> Exercise objective: Rewrite the part that opens with the line containing "The height and width of the screenshot is (640, 990)." and closes with the line containing "The width and", both included, with the requests kept. Scale every coordinate in the answers by 2.6, rounding to whole numbers with halves going up, and leave all other text and numbers as they are.

> Data to process:
--- Begin ---

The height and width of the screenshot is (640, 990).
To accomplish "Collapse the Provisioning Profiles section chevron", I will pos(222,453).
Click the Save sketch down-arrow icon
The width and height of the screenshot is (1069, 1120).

--- End ---
--- Begin ---

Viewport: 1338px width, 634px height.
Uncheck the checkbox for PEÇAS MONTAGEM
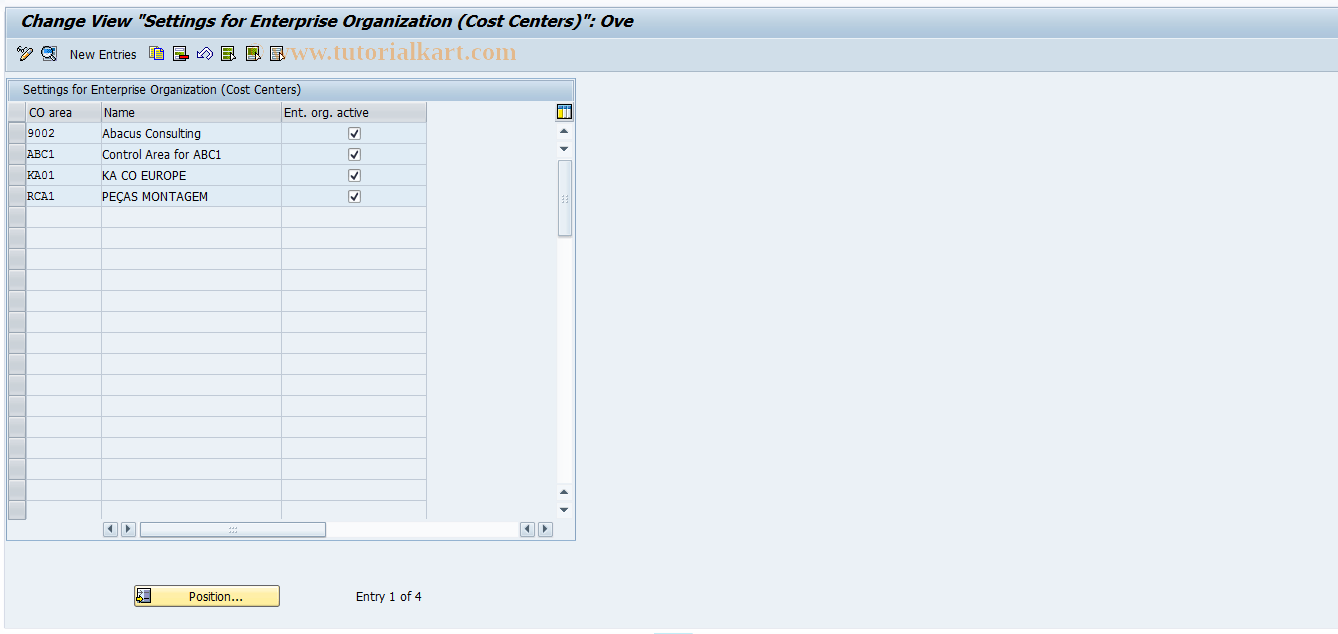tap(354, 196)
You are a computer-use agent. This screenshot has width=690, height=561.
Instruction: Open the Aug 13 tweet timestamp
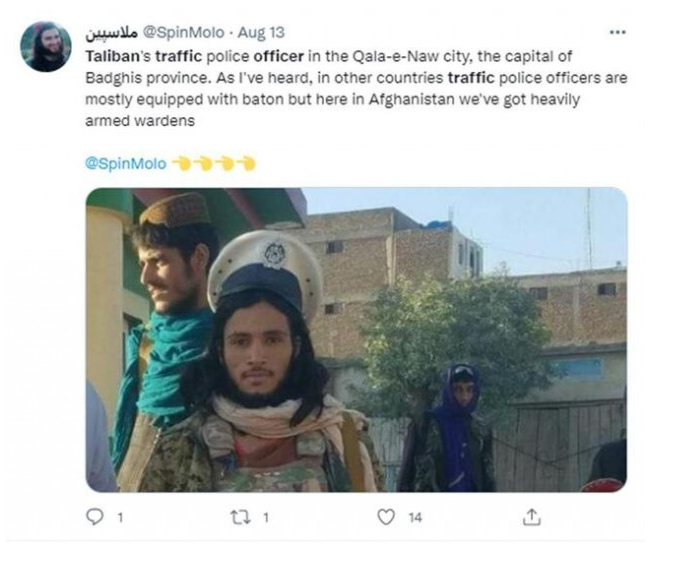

--- End ---
--- Begin ---

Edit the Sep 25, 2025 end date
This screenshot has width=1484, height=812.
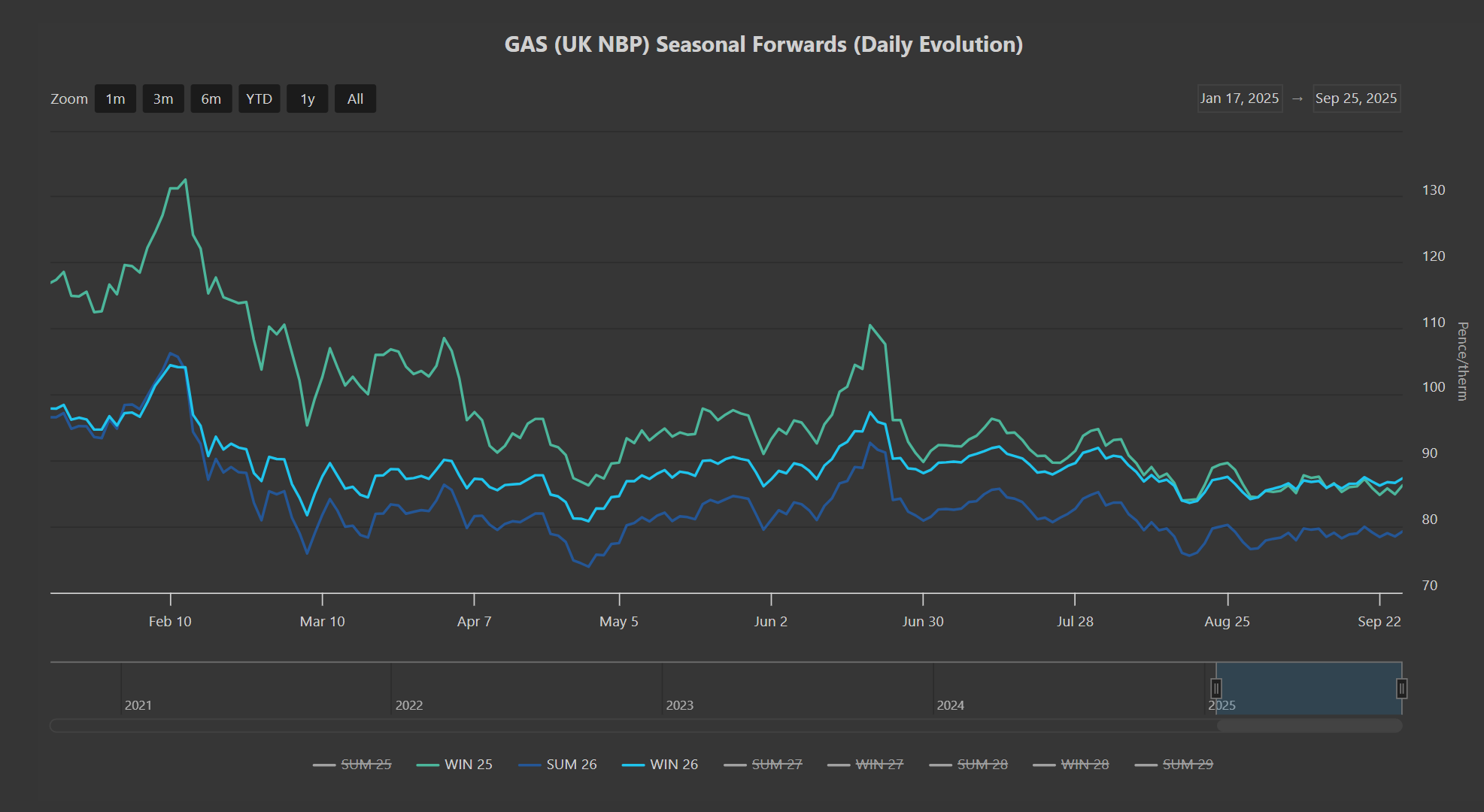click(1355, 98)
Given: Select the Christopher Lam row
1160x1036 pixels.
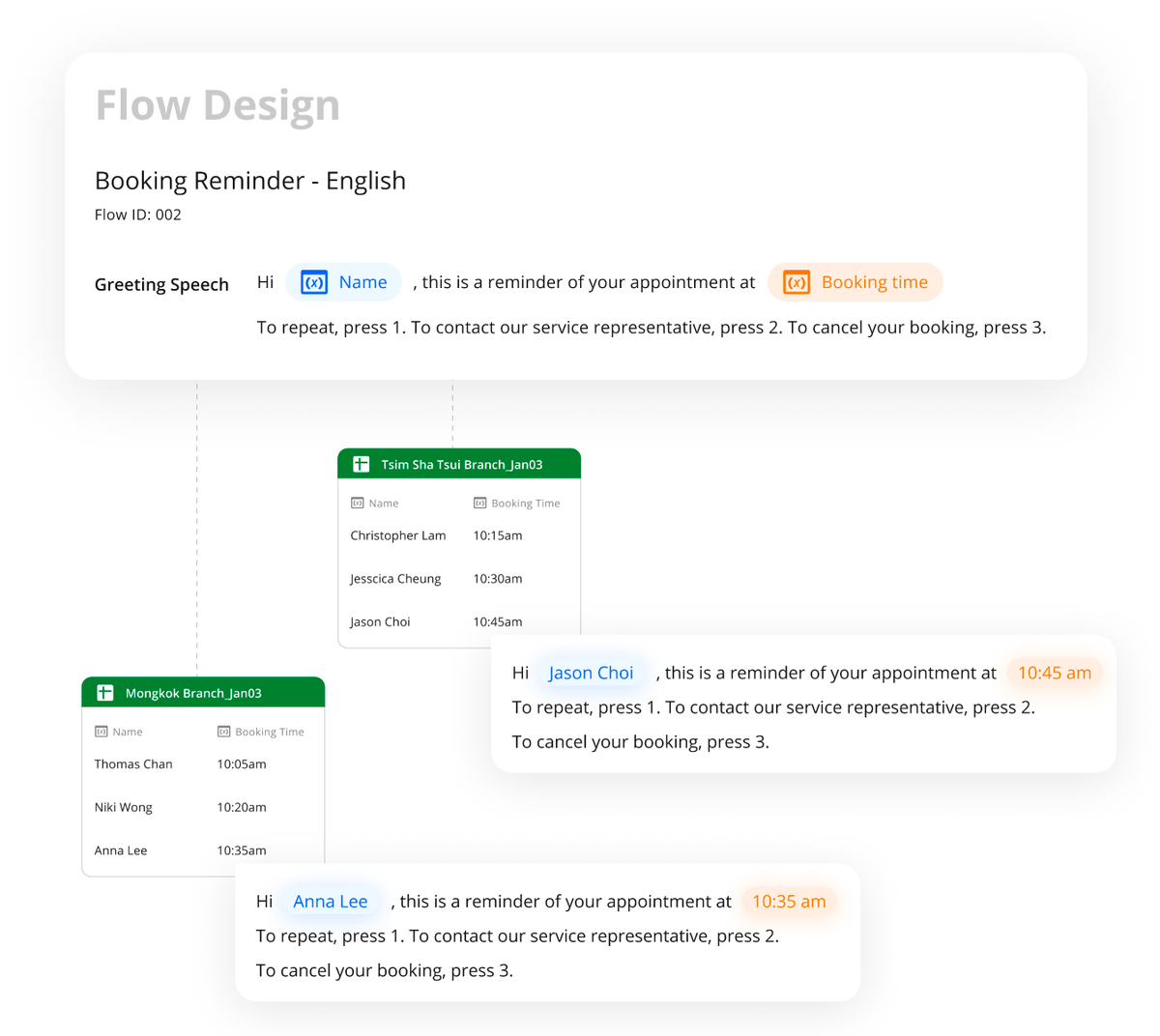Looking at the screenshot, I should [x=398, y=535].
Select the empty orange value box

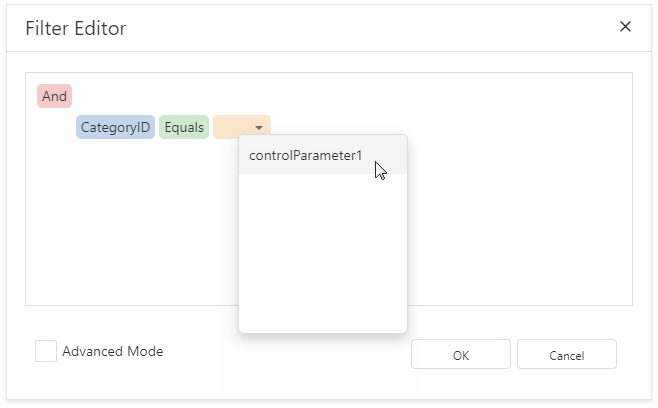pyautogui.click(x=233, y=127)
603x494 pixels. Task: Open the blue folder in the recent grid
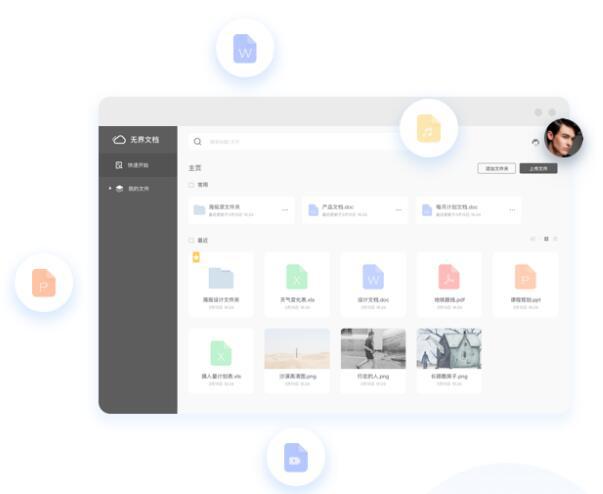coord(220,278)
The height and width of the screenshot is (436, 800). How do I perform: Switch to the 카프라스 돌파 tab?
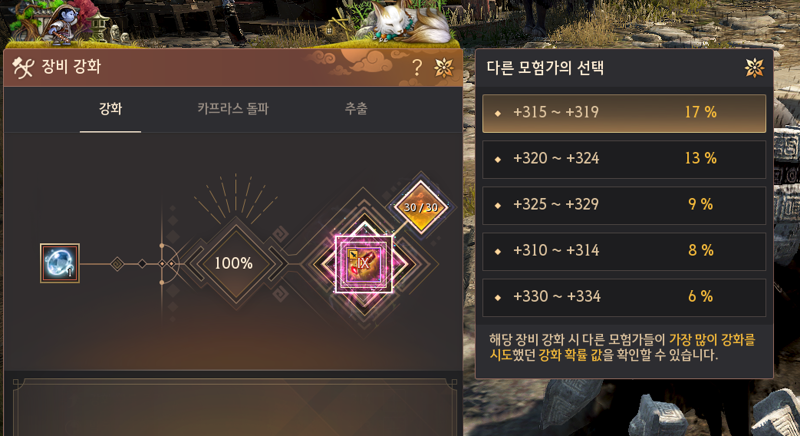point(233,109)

--- End ---

> Task response:
The height and width of the screenshot is (640, 990).
To accomplish "Collapse the Provisioning Profiles section chevron", I will pos(577,1178).
Click the Save sketch down-arrow icon
The width and height of the screenshot is (1069, 1120).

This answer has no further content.